I am confuse on one thing in gradient check. I learned from the earlier classes that J is the cost calculated after calculating all activations of layers and then last activation will be used in formula to calculate J.
In the gradiant checking video θ is single matrix of all w and b whereas dθ is a single matrix of all dw and db.
What is the difference between J(θ) and the normal J(W(i),b(i)). What are the θ1,θ2 … in J(θ) (Gradient Checking on 4:02)
How can we calculate dθ/dJ

this lecture was tough for me to understand. Can you share any link/thread which can explain gradient check more in depth.
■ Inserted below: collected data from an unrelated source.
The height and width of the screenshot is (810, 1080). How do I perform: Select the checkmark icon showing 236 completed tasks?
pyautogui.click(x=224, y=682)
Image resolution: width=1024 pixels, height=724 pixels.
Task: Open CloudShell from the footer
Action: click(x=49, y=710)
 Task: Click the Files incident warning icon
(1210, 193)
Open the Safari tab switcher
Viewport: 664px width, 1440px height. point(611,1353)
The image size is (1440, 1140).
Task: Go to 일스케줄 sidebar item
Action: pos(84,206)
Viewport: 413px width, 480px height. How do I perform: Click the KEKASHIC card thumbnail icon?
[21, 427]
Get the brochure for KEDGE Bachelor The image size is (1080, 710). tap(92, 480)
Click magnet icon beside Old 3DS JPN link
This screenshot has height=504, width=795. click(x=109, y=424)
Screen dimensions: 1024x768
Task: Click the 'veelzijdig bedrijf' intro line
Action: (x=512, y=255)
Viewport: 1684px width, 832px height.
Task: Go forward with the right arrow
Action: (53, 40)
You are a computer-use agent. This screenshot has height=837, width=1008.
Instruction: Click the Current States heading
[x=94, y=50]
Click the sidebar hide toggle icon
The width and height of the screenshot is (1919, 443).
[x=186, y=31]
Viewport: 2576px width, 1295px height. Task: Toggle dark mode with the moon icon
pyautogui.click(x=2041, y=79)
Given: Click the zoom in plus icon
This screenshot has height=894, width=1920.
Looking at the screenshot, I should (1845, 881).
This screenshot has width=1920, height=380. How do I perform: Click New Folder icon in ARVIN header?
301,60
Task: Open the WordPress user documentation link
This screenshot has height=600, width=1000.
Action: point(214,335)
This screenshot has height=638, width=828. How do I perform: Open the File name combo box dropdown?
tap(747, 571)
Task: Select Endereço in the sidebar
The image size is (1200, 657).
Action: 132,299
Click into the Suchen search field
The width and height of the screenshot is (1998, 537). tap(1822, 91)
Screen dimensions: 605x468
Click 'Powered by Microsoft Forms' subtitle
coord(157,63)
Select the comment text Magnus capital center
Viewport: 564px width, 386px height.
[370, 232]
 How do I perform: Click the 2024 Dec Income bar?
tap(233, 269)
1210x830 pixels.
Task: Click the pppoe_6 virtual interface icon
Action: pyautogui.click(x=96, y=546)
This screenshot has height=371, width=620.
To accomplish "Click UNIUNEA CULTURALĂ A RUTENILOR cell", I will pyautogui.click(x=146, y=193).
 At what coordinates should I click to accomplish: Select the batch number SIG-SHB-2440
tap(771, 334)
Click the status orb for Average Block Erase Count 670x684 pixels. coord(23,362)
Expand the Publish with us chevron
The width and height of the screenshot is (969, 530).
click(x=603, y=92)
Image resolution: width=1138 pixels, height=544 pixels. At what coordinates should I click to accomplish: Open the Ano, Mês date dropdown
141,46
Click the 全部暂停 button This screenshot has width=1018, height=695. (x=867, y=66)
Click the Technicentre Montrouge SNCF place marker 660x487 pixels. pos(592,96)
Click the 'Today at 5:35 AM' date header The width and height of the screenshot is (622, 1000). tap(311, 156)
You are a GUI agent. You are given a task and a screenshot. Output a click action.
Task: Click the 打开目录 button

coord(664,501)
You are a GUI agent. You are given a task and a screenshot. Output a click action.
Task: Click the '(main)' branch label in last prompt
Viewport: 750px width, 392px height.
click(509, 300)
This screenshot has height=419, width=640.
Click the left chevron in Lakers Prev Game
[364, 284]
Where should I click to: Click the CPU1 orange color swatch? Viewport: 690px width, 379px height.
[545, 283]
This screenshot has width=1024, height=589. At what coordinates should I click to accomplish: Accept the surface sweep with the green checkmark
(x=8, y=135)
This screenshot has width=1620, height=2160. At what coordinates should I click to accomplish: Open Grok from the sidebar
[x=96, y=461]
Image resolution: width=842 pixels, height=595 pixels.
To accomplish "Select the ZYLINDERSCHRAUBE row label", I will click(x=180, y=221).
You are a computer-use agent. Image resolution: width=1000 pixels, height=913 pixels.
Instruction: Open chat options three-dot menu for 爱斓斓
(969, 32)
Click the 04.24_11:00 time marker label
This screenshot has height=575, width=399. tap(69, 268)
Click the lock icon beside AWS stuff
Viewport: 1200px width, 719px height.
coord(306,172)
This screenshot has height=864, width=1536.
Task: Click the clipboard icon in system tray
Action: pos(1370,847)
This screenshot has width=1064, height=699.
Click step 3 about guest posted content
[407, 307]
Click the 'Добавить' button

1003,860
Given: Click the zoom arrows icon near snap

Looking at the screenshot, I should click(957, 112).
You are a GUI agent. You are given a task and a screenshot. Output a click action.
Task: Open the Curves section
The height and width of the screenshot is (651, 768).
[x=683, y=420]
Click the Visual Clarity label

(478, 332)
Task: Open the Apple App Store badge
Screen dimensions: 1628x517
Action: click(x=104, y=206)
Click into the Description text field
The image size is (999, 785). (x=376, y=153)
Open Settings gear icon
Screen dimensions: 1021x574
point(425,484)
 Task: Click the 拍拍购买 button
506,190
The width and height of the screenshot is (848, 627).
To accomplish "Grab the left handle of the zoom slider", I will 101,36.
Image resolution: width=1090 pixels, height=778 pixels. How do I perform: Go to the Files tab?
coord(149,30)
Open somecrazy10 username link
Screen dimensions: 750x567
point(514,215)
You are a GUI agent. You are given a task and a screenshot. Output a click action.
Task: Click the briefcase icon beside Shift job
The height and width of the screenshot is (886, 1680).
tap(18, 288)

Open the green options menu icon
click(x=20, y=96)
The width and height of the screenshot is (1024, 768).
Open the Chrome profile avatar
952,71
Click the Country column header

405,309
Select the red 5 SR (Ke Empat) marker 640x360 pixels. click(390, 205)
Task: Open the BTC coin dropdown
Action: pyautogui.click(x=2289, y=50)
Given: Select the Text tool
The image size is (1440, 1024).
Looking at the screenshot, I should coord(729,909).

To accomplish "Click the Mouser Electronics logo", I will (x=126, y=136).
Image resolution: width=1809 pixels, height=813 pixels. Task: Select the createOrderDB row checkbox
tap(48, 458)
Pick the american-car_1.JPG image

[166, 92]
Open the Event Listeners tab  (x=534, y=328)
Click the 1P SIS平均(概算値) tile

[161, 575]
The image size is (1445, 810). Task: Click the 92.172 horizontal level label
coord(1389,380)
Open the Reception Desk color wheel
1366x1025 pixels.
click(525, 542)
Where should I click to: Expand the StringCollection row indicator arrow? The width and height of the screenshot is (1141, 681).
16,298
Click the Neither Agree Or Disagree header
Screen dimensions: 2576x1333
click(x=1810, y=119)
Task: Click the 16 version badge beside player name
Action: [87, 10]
In gradient checking, \theta represents a single vector that contains all the parameters (W and b) of your neural network, making it easier to check the implementation of backprop. The cost function J(\theta) is computed using all parameters, and \theta_1, \theta_2, \ldots are the individual elements within this vector. The gradient \frac{dJ}{d\theta} is obtained via backpropagation.

The purpose of gradient checking is only to verify that your code that computes the gradients of the cost is working correctly. You only need to run that once, and only to test your gradient code.

If you’re using a tool that automatically computes the gradients (like sklearn or TensorFlow), then you never have to worry about gradient checking, because someone else has already tested the code for the gradients.